The theories of Communism which were developed through a collaboration of Marx and Engels began to penetrate China through the Soviet influence. The sweeping changes that were introduced by Mao Zedong and his party would influence China in every aspect, and attempt to eradicate the old ways, which were consider to be corrupted and no longer represented what was right for the country as a whole.
The CCP changed the way the government was set up, changed the way foreign relations were handled, re-evaluated the economic policies of the country, and, possibly more drastically, attempted, arguably successfully, to control and change the way people thought. The anti rightist movements of the 50s and 60s attempted to do just that. These movements followed on the heels of what was known as the Hundred Flowers.
The Hundred Flowers slogan was "Let a hundred Flowers Bloom, a Hundred Schools of Thought Contend". The movement which had started in the spring of 1956 was a movement that was began by the party to do several things. The main theme behind the movement was to welcome criticism of the party by the intellectuals of the country, and was considered a good way for the party to prove that it cared about the people, was interested, and listening to what they had to say.
According to Teiwes:
Lu (Ting-i) argued the victory of socialist transformation and a fundamental change in the political outlook of intellectuals created conditions for the Hundred Flowers. He held that free discussion and independent thinking were necessary to avoid academic stagnation and declared the imposition of narrow, doctrinaire restrictions on intellectual life the "bitter enemy" of true Marxism Leninism. (219)
Mao was under the impression that Communism was so perfect that intellectual criticism would not be hurt, but benefit the attitudes in the country. This was a major change in the way this type of thing had been handled previously.
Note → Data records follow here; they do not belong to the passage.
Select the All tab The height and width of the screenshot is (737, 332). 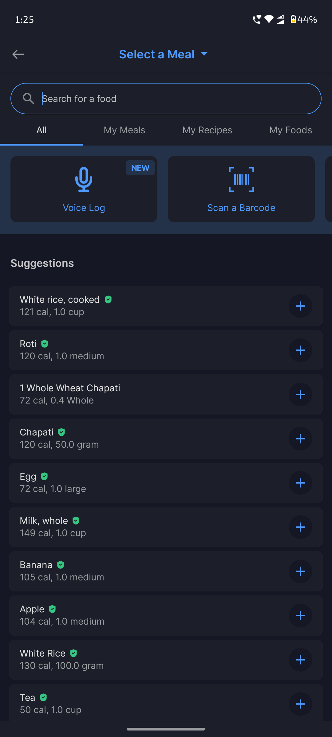tap(42, 130)
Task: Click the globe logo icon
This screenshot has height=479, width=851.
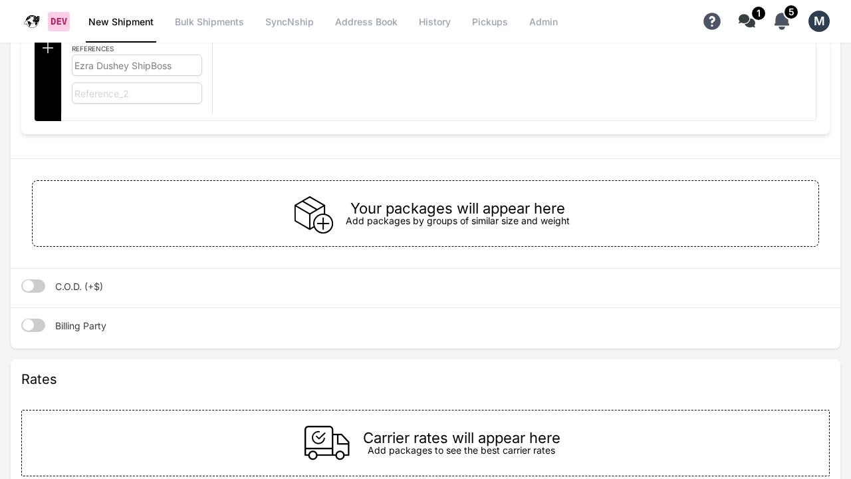Action: (32, 21)
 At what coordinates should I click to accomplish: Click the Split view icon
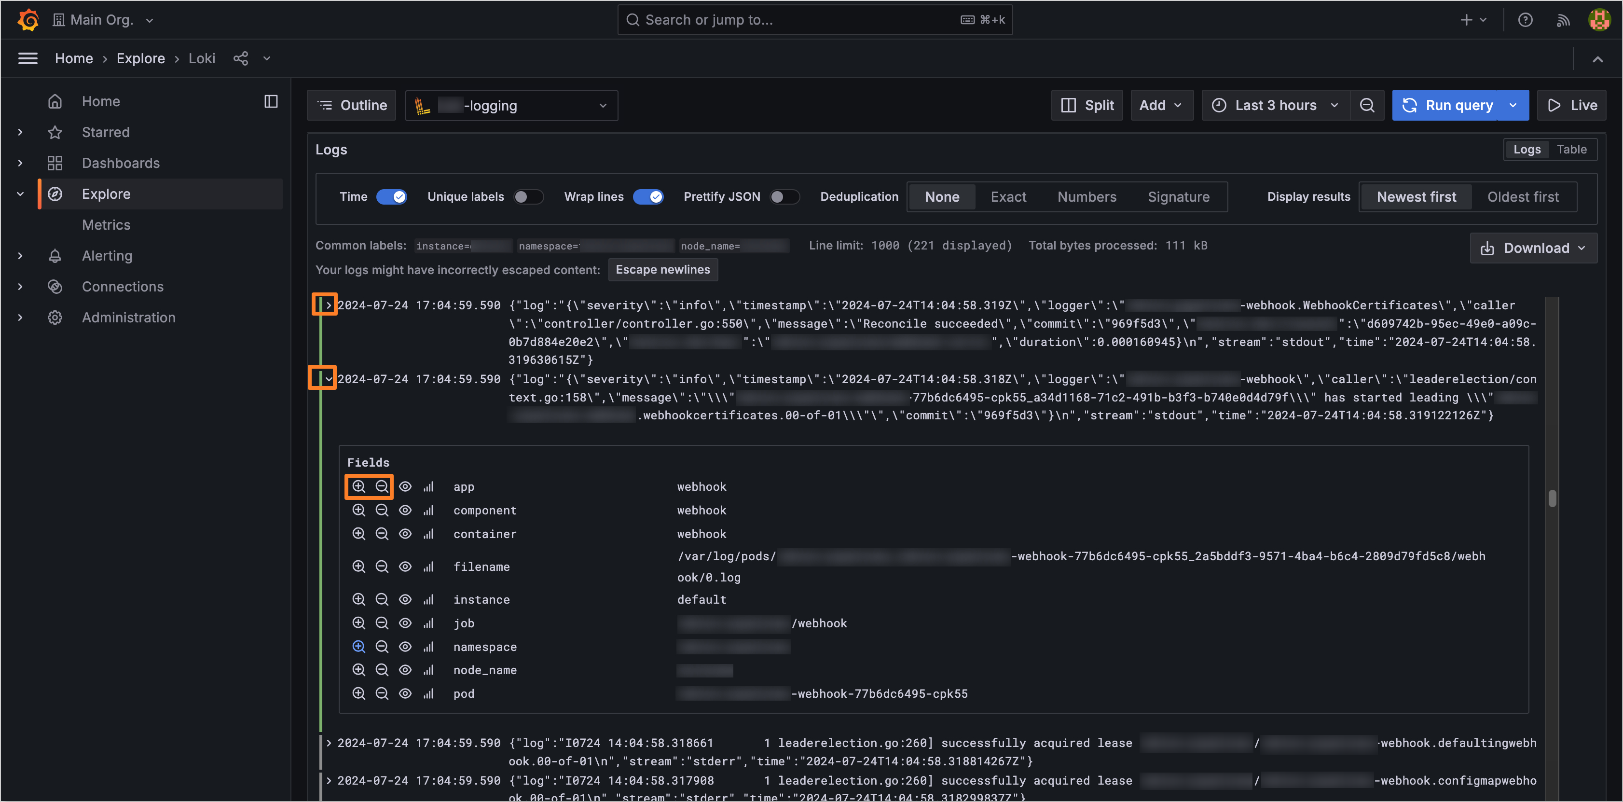(1087, 105)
The Communist party had been very adamant in keeping down what they called counter-revolutionary forces prior to coming into power. This movement was different however in that prior movements had come from the peasantry, and this movement was allowing for the intellectuals to come to the forefront.
The party members who promoted the program expected only minor criticisms and were not really anticipating anything drastic from this new openness.
The intellectuals themselves felt similarly, as Teiwes writes:
Despite considerable caution on the part of intellectuals, the new atmosphere did result in significant debates in a number of academic fields Ð'- e.g., on hereditary, the periodization of history, the role of Marxism-Leninism in philosophy, and socialist realism in literature. Moreover, in journalism changes included a more lively style, greater space devoted to free discussion, the encouragement of professionalism including Western style pursuit of the full story, and greater use of Western news sources, at least in restricted publications. (220)
In the political realm, there was even room for other parties, such as the democratic parties of China.
Unfortunately the Hundred Flowers movement was short lived. The intellectuals, after cautiously testing the waters, burst through the damn, and the party had more to deal with than they had expected.
Teiwes writes that the movement was a failure for multiple causes:
The Hundred Flowers was based on the assumption that non-Party intellectuals, despite their ideological backwardness, were basically in sympathy with CCP goals and could be counted on to make positive contributions to even so sensitive an affair a Party rectification. Since their differences with the Party were "contradictions within the people," there were no fundamental clashes of interest and few conflicts which could not be settled by persuasive methods. But bourgeois intellectuals as a group had been grievously violated, and their relations with Party cadres were marked by mutual mistrust. (273)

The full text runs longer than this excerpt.